Many patients have no symptoms at the time of diagnosis, except for an elevated white blood cell count. Some patients will notice fatigue or enlargement of lymph nodes or fullness in the abdomen due to an enlarged spleen.

When CLL becomes more advanced and begins to replace normal bone marrow, low blood counts can result in anemia and infections. CLL increases a person's risk of infection because of low production of antibodies (gamma globulins) that help fight bacteria. In 5 percent to 10 percent of cases, CLL causes the destruction of the patient's own red blood cells and/or platelets through an "autoimmune" process. Destruction of platelets is called immune thrombocytopenic purpura (ITP), and destruction of red blood cells is called autoimmune hemolytic anemia (AHA).

Diagnosis

Chronic lymphocytic leukemia (CLL) is diagnosed through the detection of a high white blood cell count composed primarily of small lymphocytes. The diagnosis is confirmed by "immunophe-notyping" (flow cytometry) that shows coexpression of the markers CD19 and CD5. CLL is the one type of leukemia for which there is a formal staging system:

• RAI Stages 0 to I -- During this early stage of the disease, there is an elevated lymphocyte count and enlarged lymph nodes.

• RAI Stage II -- In the intermediate stage the spleen becomes enlarged.

• RAI Stages III to IV -- In the advanced stage of the disease, bone marrow function is disturbed and there is a significant decrease in red blood cell and platelet counts.

In 5 percent to 10 percent of cases, CLL can transform to an aggressive lymphoma. This is called Richter's syndrome.

Treatment

Most patients with early-stage chronic lymphocytic leukemia (CLL) do not need any treatment when the disease is first diagnosed. These patients will live 10 to 15 years on average, and early treatment offers no advantage. Treatment should start when the patient either has an advanced form of the disease or has an intermediate stage with significant symptoms, very enlarged lymph nodes or a rapid increase in the lymphocyte count (doubling in less than 12 months).

Chemotherapy

The most common treatment for CLL is the chemotherapy drug fludarabine. This is given intravenously (through an IV) five days a week once a month for four to six months. Although the schedule for fludarabine is rather inconvenient, it only causes modest side effects, such as fatigue. Most patients will have a good response to this treatment and remain in remission without further treatment for two to three years. Chlorambucil, an oral chemotherapy drug, may be used instead of fludarabine, especially for elderly or frail patients.

Investigational Therapies

There are a number of new treatments currently being tested, including:

• The use of other chemotherapy drugs, such as cyclophos-phamide and Cytoxan, in combination with fludarabine to see whether this increases the effectiveness of treatment

• The addition of antibody treatment with rituxirnab (Rituxan)
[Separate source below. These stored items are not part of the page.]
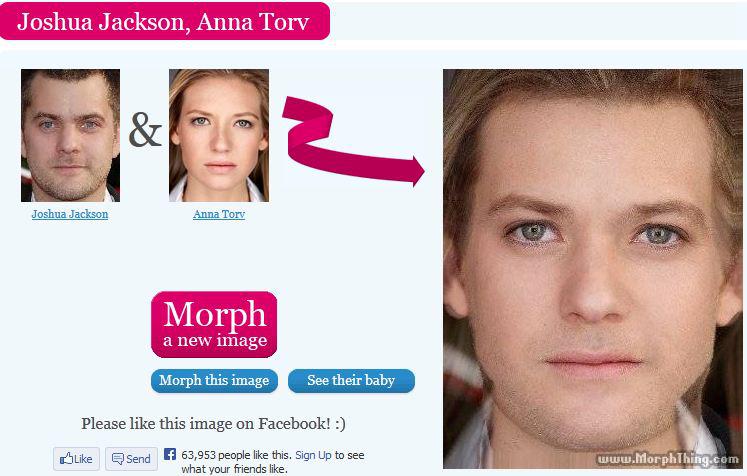
Task: Click the speech bubble icon on Send
Action: [x=117, y=459]
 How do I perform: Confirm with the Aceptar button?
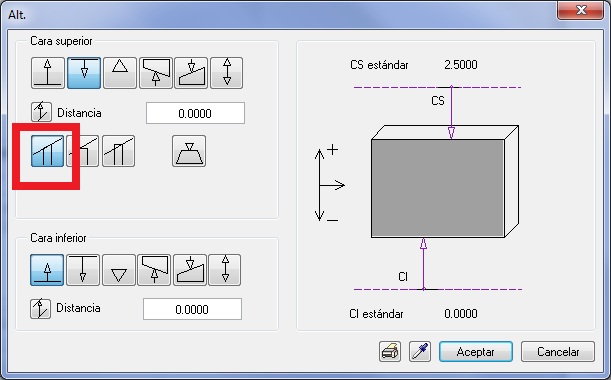pos(476,352)
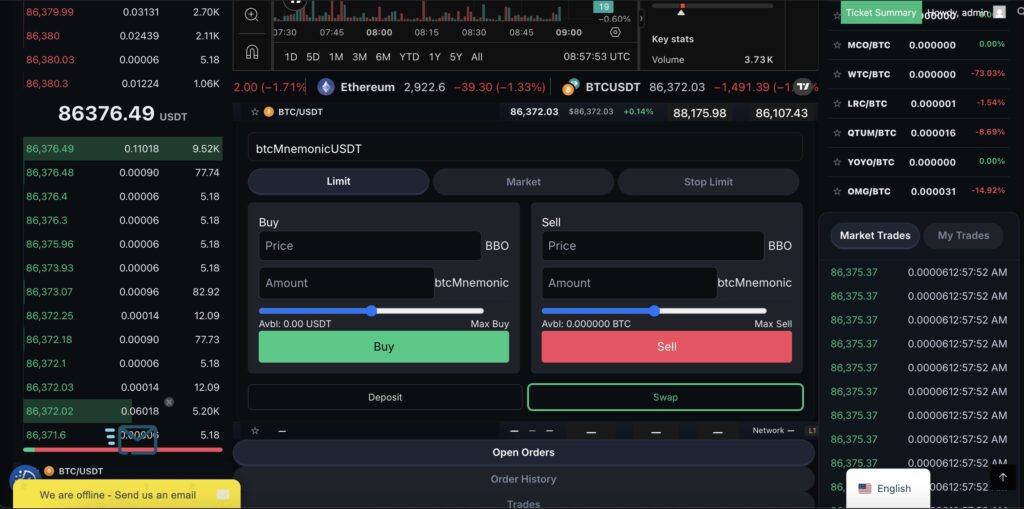Toggle favorite star for OMG/BTC
This screenshot has width=1024, height=509.
coord(836,191)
• The use of the experimental antibody Campath IH, which appears to be another effective form of treatment

In addition, allogeneic stem cell transplantation, also called bone marrow transplantation, can be used to potentially cure CLL. However, this therapy is only used to treat the occasional young patient with aggressive CLL, since most patients with CLL live so long that the risk of transplant can seldom be justified.